The present invention relates to processes for the manufacture of coating or doctoring blades comprising a band of steel or other form-stable material and a wear-resistant coating applied onto said band along a longitudinal edge section thereof subject to wear.

BACKGROUND OF THE INVENTION

Coating or doctoring blades tipped with rubbery or soft material are presently prepared only by moulding in a closed mould in which a band of steel or other form-stable material is placed and constitutes substrate for the coating. A liquid mix of components is injected at the lower end of a preheated mould until it appears at the opposite upper end. Care has to be taken to prevent introduction of air bubbles in the liquid material and no leakage from the mould must occur. A demoulding agent, generally based on silicones, is applied on the mould surfaces to prevent sticking of the cured material. Once filled, the mould is introduced into a circulated air oven at 80-110°C C. until curing has taken place so that the blades can be demoulded. This takes generally 45 to 180 minutes. After demoulding the blades are post-cured at 80-110°C C. for 12-24 hours.

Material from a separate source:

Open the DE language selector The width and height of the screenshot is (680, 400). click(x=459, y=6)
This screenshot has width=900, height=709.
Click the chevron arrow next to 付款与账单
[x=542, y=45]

This batch process is associated with several disadvantages, among which the main drawbacks are:

the process encounters low productivity;

each new blade geometry and blade length requires a new mould;

the mould manufacturing costs are high, especially for large moulds with complex profiles;

the larger the mould, the larger the oven necessary to preheat the mould and to cure the rubbery or soft material, and the higher the pressure necessary to fill the mould;

there are limitations in blade length because of difficulties in filling the mould without defects occurring, the need for longer pot-lives and lower viscosities, increasing mould weight, time to open, close and clean the mould etc.

For these and other reasons it is desirable to develop a simple and economic continuous process to produce such blades without limitations to length and geometry.

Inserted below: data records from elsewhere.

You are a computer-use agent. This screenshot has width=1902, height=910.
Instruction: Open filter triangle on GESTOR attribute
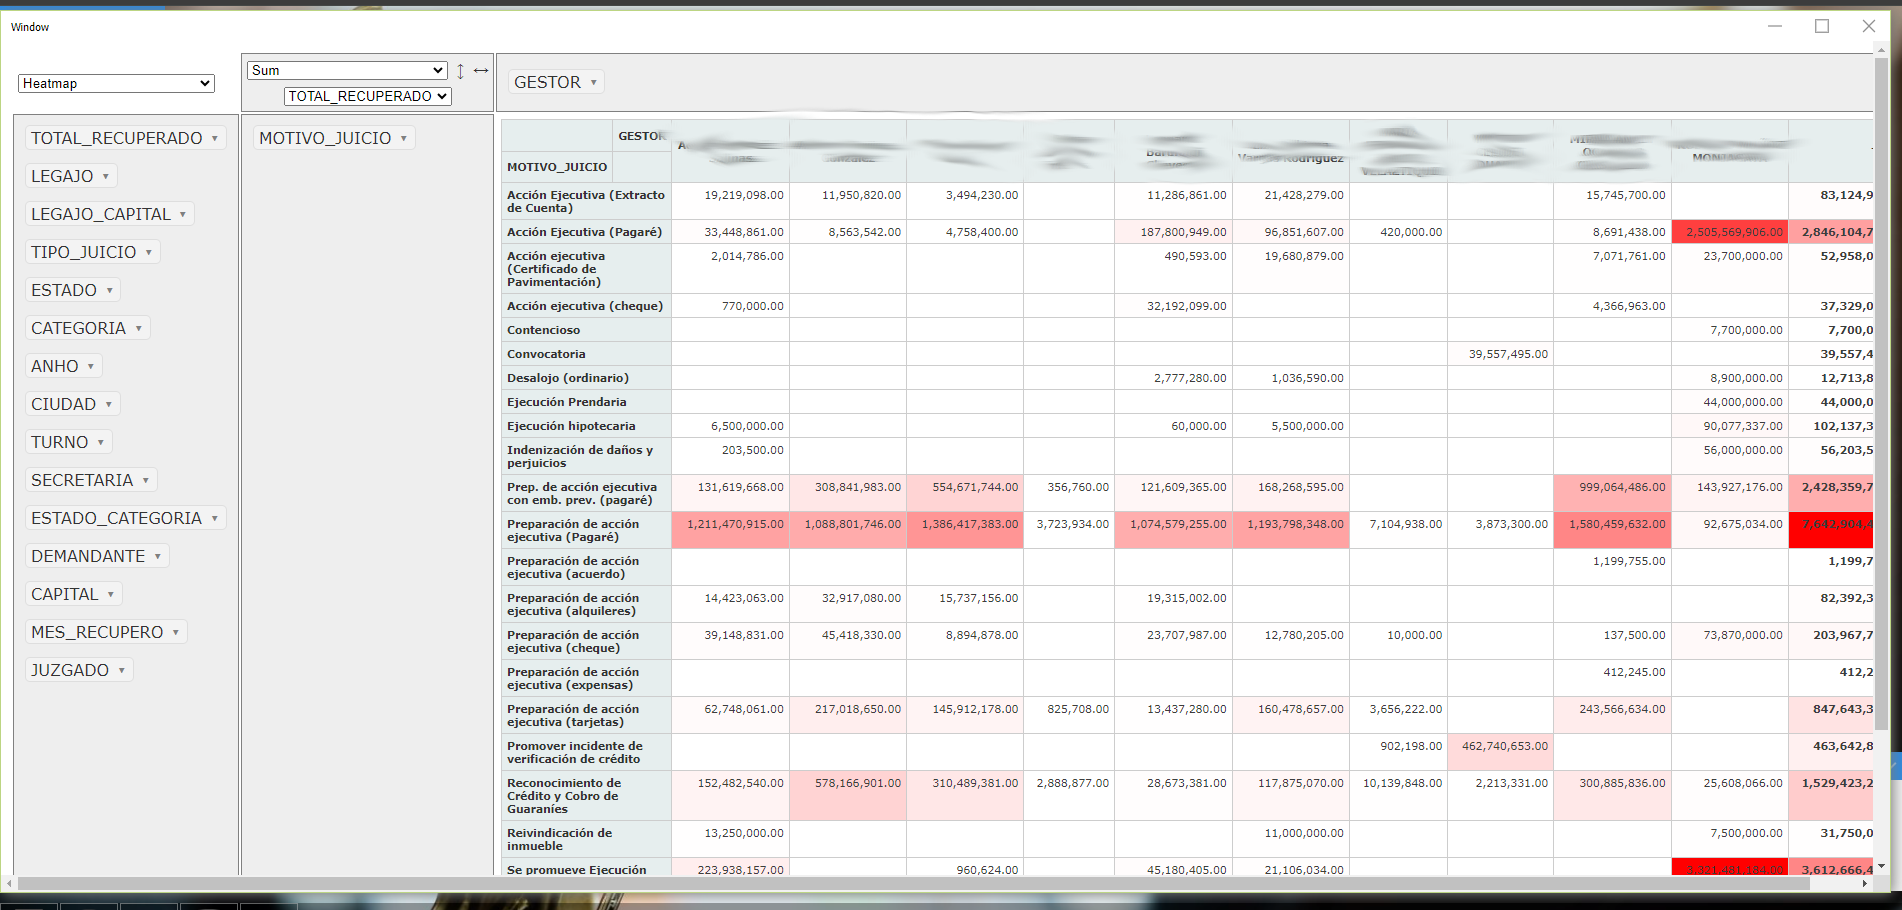click(x=594, y=83)
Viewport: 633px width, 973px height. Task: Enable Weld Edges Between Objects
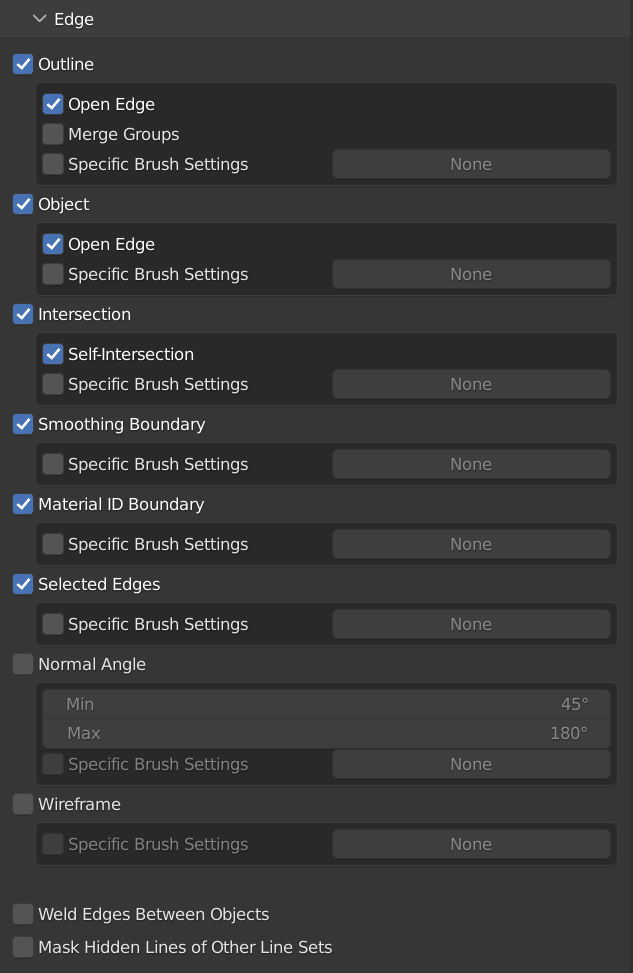23,914
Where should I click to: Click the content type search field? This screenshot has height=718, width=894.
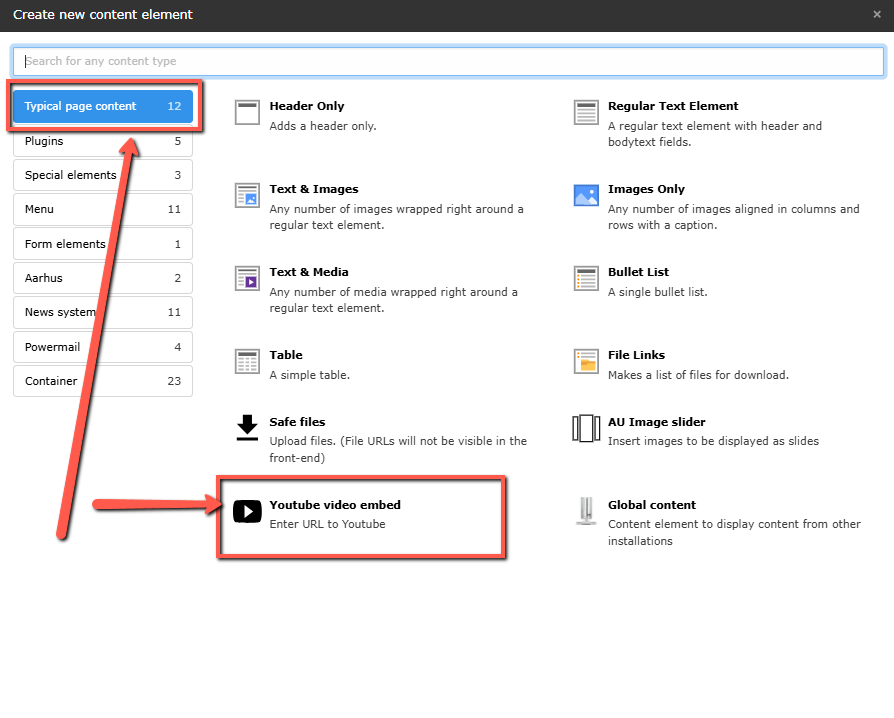(x=448, y=61)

BRIEF SUMMARY OF THE INVENTION

One object of the invention is to provide a continuous process for the manufacture of coating or doctoring blades provided with a wear-resistant soft or rubbery coating.

Another object of the invention is to provide such a process which will impart no limitations to blade length and geometry of the coated blade.

Still another object of the invention is to provide a continuous process which is commercially competitive and flexible to meet consumers specifications.

For these and other objects which will be clear from the following disclosure the invention provides a continuous process for the manufacture of coating or doctoring blades comprising a band of steel or other form-stable material and a wear-resistant polymer coating applied on said band along a longitudinal edge section thereof subjected to wear. The process involves the following steps:

a) providing continuous relative movement between said band and an application and treatment station;

b) continuously applying at said station a fast-curing polymer composition along said edge section;

c) allowing the applied composition to spread out so as to reach the very extreme of said edge section and then to cure to form an elastic and tacky-free coating; and, optionally

d) post-curing the coating at an increased temperature.

According to an alternative embodiment of such continuous process the following steps are involved:

a) providing continuous relative movement between a second band of double width compared to said first band and an application and treatment station;

b) continuously supplying at said station a fast-curing composition along a longitudinal central section of double width compared to said edge section;

c) allowing the applied composition to spread out to the desired width and then to cure to form an elastic and tacky-free coating and, optionally, post-curing the coating at an increased temperature; and

d) longitudinally cutting said second band along the middle of the coated central section thereof to form two tip-coated blades.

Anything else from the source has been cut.